Importantly, our study illustrates the additive effect of maternal risk factors and their predictive probabilities for vitamin D deficiency and SGA. Black mothers on Medicaid who were obese and did not take prenatal vitamins had the highest probability of having an infant with vitamin D deficiency. Pre-eclampsia is a known independent risk factor for SGA. Pre-eclampsia, coupled with black race and vitamin D deficiency, resulted in significant increases in the predicted probability of delivering an SGA infant. Interestingly, our results show that increasing maternal BMI had a mild protective effect on risk of SGA. This corresponds to the well-known association that women with higher BMI tend to deliver infants with higher birth weights.40, 41, 42

Furthermore, identification and recognition of women and infants at high risk of vitamin D deficiency and SGA can lead to opportunities for risk modification and reduction in adverse outcomes.
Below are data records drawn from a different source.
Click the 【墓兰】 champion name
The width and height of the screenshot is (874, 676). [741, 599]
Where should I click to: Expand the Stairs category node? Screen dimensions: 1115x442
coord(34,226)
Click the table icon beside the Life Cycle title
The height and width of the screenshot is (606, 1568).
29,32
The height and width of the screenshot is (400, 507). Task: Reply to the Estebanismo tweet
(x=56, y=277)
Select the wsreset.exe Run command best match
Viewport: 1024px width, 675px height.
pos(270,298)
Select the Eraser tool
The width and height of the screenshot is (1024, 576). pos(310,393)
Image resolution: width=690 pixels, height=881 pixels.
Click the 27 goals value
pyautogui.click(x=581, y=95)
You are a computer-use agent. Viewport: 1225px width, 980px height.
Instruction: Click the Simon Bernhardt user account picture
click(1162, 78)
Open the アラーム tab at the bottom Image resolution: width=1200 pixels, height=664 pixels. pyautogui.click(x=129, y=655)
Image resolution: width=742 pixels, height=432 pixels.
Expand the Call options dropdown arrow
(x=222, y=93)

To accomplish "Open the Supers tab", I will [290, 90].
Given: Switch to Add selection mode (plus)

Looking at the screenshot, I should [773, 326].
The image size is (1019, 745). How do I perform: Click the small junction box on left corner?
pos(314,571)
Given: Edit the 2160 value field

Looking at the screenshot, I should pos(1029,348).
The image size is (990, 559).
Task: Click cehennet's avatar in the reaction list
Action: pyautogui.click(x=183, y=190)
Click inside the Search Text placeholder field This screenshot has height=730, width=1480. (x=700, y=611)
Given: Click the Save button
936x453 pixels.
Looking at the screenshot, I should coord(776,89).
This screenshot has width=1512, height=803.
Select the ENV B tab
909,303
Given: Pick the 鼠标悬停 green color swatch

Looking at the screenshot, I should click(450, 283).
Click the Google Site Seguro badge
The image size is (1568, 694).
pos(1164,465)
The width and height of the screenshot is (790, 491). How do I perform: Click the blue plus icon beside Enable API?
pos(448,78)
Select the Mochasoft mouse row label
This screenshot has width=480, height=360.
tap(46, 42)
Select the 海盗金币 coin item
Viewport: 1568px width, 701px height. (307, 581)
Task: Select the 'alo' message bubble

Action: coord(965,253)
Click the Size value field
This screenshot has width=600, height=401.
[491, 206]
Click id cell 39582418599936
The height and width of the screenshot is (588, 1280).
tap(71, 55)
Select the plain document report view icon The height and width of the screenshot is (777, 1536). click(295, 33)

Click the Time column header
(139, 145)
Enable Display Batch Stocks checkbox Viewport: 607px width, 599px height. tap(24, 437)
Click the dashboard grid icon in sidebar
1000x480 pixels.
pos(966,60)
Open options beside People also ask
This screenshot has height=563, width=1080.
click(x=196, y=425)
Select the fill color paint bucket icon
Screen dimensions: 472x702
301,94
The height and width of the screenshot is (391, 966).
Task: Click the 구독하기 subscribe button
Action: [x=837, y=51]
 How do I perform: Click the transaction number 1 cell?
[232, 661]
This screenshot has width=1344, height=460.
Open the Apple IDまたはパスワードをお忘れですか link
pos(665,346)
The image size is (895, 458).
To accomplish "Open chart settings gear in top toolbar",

Specifically, this study supports a need to target supplementation strategies to mitigate the impact of adverse perinatal outcomes such as SGA. Vitamin D supplementation during pregnancy has been shown to positively affect cord blood vitamin D levels at birth.43, 44 Studies of vitamin D supplementation during pregnancy thus far have shown conflicting results with respect to birth weight and reduction of SGA.43, 45, 46, 47, 48 Adequately powered and randomized controlled trials of vitamin D supplementation during pregnancy are needed to assess the impact of supplementation on SGA as well as the appropriate dose and timing of supplementation. In addition, individuals with the risk factors that we have identified may benefit even more from supplementation or higher dose supplementation. If vitamin D supplementation does not occur during pregnancy, it may be imperative to identify and offer additional supplementation beyond the routinely recommended 400 IU per day for all infants.28

There were several limitations to our study. First, we did not have information regarding exact amounts of dietary maternal vitamin D intake and sun exposure that may affect maternal and cord blood vitamin D levels. We collected samples over one winter season to mitigate the effect of varying sun exposure. Corresponding maternal vitamin D status at different gestations during pregnancy was unknown. This would have allowed for a more expansive definition of the relationship between maternal vitamin D status and perinatal outcomes. Finally, as a retrospective study, we were limited by available data and the amount of cord blood available for further testing.

Conclusion

Black obese mothers on Medicaid without prenatal vitamin use were at the highest risk of delivering neonates with vitamin D deficiency. Furthermore, black race and vitamin D deficiency were associated with an increased risk of SGA. We identified additive and modifiable maternal risk factors that would benefit most from risk reduction and targeted vitamin D supplementation. A greater understanding of the variables that influence vitamin D status during pregnancy can have an immense public health impact in the reduction of adverse perinatal outcomes such as SGA.